I started compiling the VANGUARD BOOK OF
QUOTATIONS, VBQ, in the mid-1960s in New York City.
That was long before it occurred to me that I would be a
media practitioner; not a journalist. Nevertheless, I
always strongly supported a free press as the bedrock of
democracy. Freedom however is not supposed to be
absolute. It must be accompanied with a high sense of
responsibility on the part those in media. When that
quotation by Benda came to my attention, my instinct
was to leave it out. Immediately the thought came mind
to ignore it, another thought rushed in accusing me of
intellectual dishonesty if such harsh criticism of those
(i.e journalists) I have already started to love were to be
suppressed. Reluctantly, it was left in. It was fortunate I
did.
When Mr Gbenga Adefaye, then the Editor of VANGUARD
gracefully accepted to write the Foreword to the VBQ, he
made a distinction which is pertinent to today’s article.

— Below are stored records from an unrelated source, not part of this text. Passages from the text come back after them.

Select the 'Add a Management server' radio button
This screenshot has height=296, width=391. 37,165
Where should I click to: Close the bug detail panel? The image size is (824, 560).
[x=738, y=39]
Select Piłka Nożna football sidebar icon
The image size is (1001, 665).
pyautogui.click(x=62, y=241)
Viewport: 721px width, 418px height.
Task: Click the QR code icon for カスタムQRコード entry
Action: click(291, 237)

According to Gbenga, who is now General Manager/
Editor-In-Chief of the paper, “The quote from Benda….is
simply put, about propaganda and not journalism.
..Because in journalism, “facts” are sacred, comments
(based on facts) are free.” Nobody on earth is more
qualified to define journalism than someone who had
spent over thirty years in the profession and was once
the President of the Nigerian Guild of Editors. Everything
that follows from now on will be based on Gbenga’s
submission about journalism and propaganda – plus my
submission about deliberate or inadvertent falsehood
being rendered as news report in Nigeria today by those
claiming to be journalists. The famous, or infamous,
RANGE ROVER reported to have been ordered by Senate
President Bukola Saraki will serve as an example of what
is becoming a national tragedy with regard to the
Nigerian media – print, electronic and especially social
media.
“Every piece of new technology…will in the end be used
quite differently from the way in which its proponents
first imagined”, said Sir Michael Perry, Chairman of
Unilever in 1995. (VBQ p243).
Facebook, Twitter, WhatsApp etc were invented to
speed up communication between people in various
aspects of their lives. Today, they have become
instruments for disseminating defamation and falsehood
at the speed of light. And, the booster applications now
make it possible for the same person to send the
defamatory message to thousands of people at once.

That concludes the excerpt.